Actions

Work Header

Them Left Behind

Summary:

“I protect Su-gege,” he said again, “and everything Su-gege loves. I protect the water buffalo.”

Someone has been dropping sweets and assassins at Jingyan's door (and windows). It's not hard to guess who, but harder to figure out what he's doing back in Jinling.

 
2 - Meng Zhi didn't know.
3 - The Empress Dowager found herself a little assistant.

Notes:

I watched all 54 of the 50-minutes episodes of Nirvana in Fire in less than a week. I wouldn't recommend it. I would recommend the show though obviously. Damn how I loved it. As soon as Fei Liu appeared on screen I was like "here's my fave hope we'll see more of him" and my wish was granted. I have a thing for unchallengeable loyalty and feral children.

I wanted to write more but I don't have the time so have this for now. I'll add more later.

Enjoy!

Chapter 1

Notes:

(See the end of the chapter for notes.)

Chapter Text

He probably should have pieced it out together sooner, but to his defense, Jingyan was quite busy these days, mind constantly whirling with questions and worries, and he simply hadn’t given it any thought.

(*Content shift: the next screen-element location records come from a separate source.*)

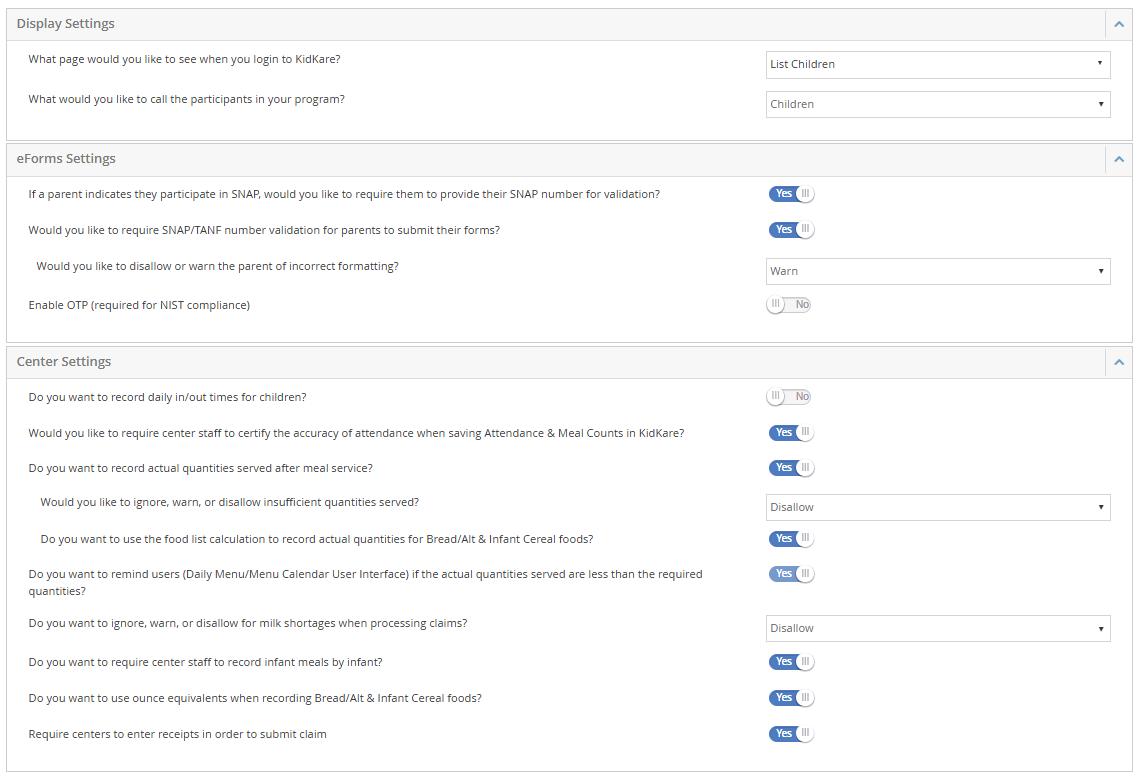Image resolution: width=1138 pixels, height=779 pixels.
Task: Enable recording daily in/out times toggle
Action: (x=789, y=397)
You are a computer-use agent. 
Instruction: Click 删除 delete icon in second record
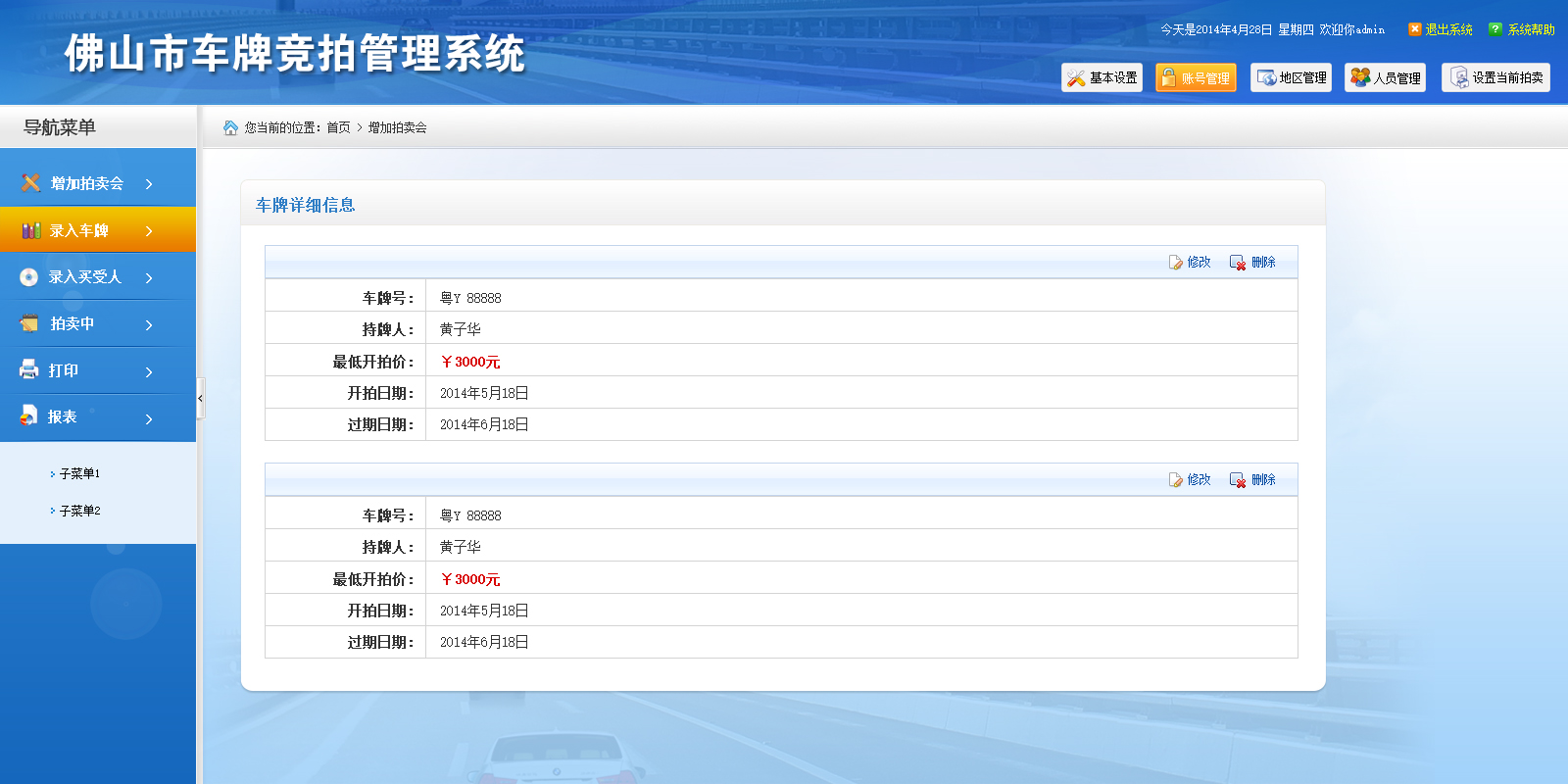(x=1238, y=480)
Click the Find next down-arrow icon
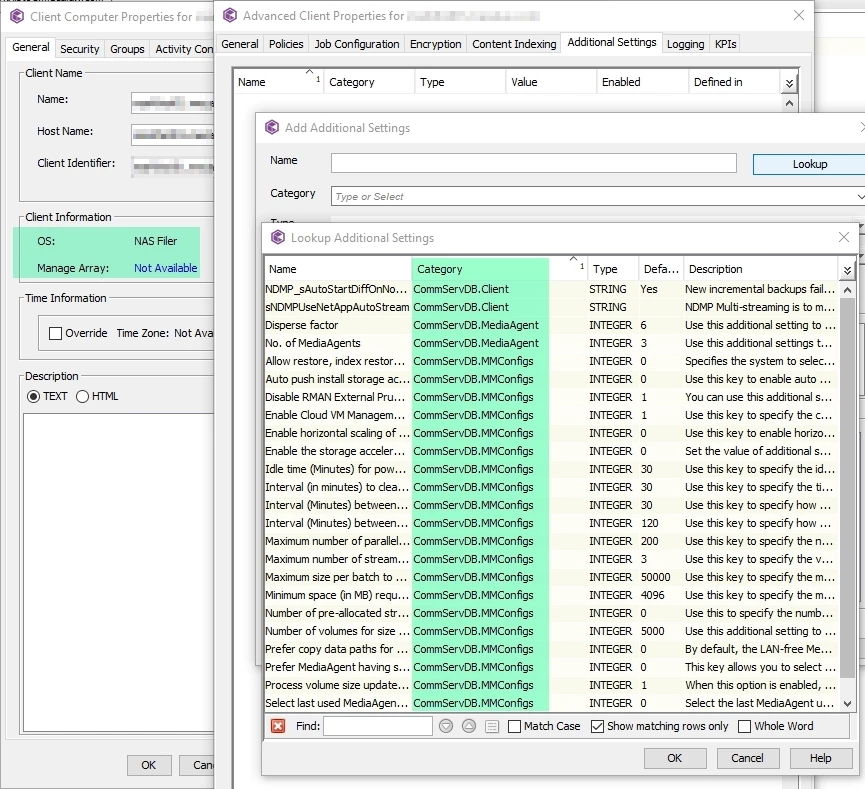The height and width of the screenshot is (789, 865). (x=446, y=726)
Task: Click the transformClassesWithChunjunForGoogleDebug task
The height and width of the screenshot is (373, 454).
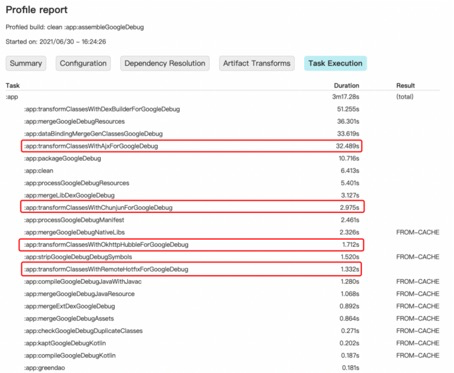Action: (x=98, y=208)
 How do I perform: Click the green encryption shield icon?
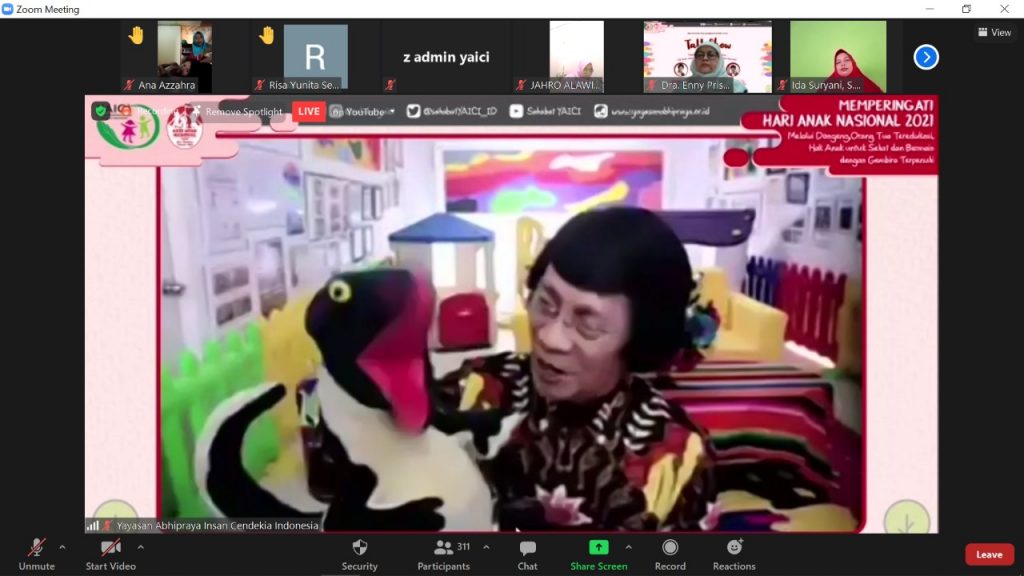[x=101, y=111]
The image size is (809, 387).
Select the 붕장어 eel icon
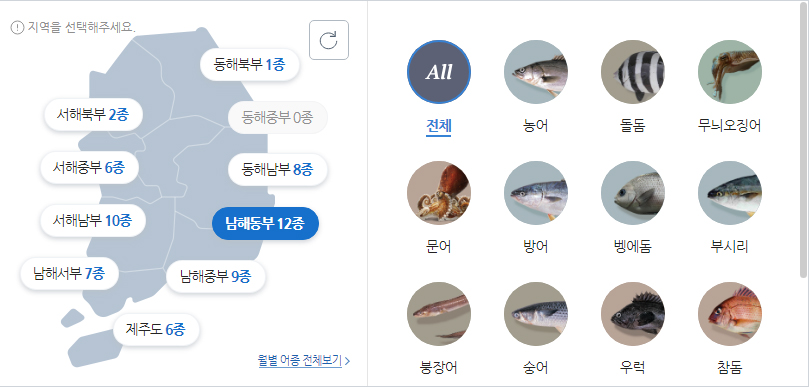tap(439, 314)
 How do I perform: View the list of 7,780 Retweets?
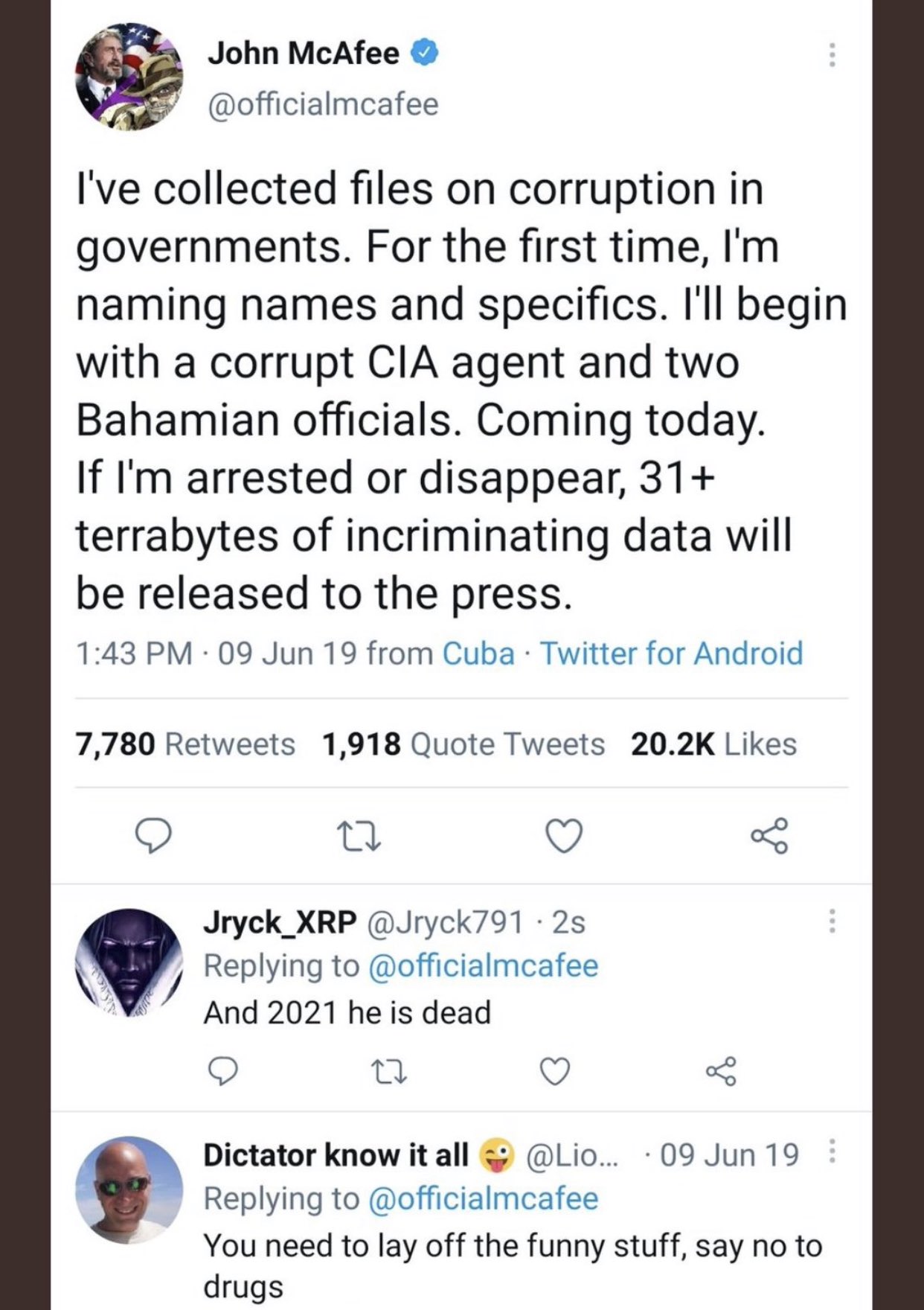click(x=185, y=744)
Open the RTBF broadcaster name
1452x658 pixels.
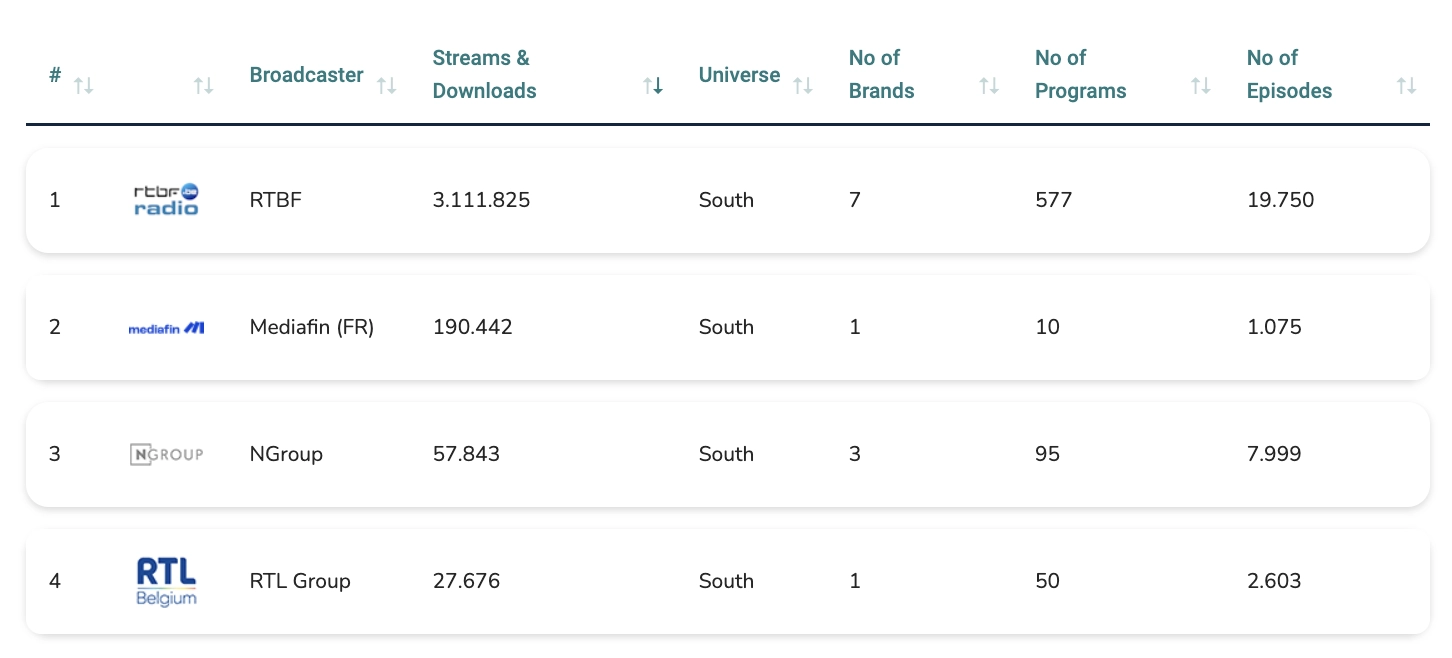coord(275,200)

Had it only been the failed assassination attempts, maybe he wouldn’t have noticed at all. It wasn’t anything unusual – not the attempts, and not the mysterious ways some of them were aborted. He was aware that several members of the Jiangzuo Alliance still watched over him in Jinling, that their presence hadn’t disappeared with their leader. He wondered if it was a last order he had given them, or if maybe his successor had the same interests at heart. Was there a successor even? How did it work?

Jingyan had no one to ask.

So he didn’t think much of the few times the day started with a corpse dressed all in back lying in some back alley not far from the Eastern Palace, the body still warm but unmistakably void of life, what with the odd angles of the head and limbs. No weapon, no blade, not much blood. Either beaten to death or neck snapped quickly. It drove Zhanying crazy, both the mystery of their death and the fact that Jingyan cared so little about it. But Jingyan had other issues. A mountain of it, and frankly speaking, someone getting rid of assassins for him couldn’t hope to rank high on his list of priorities.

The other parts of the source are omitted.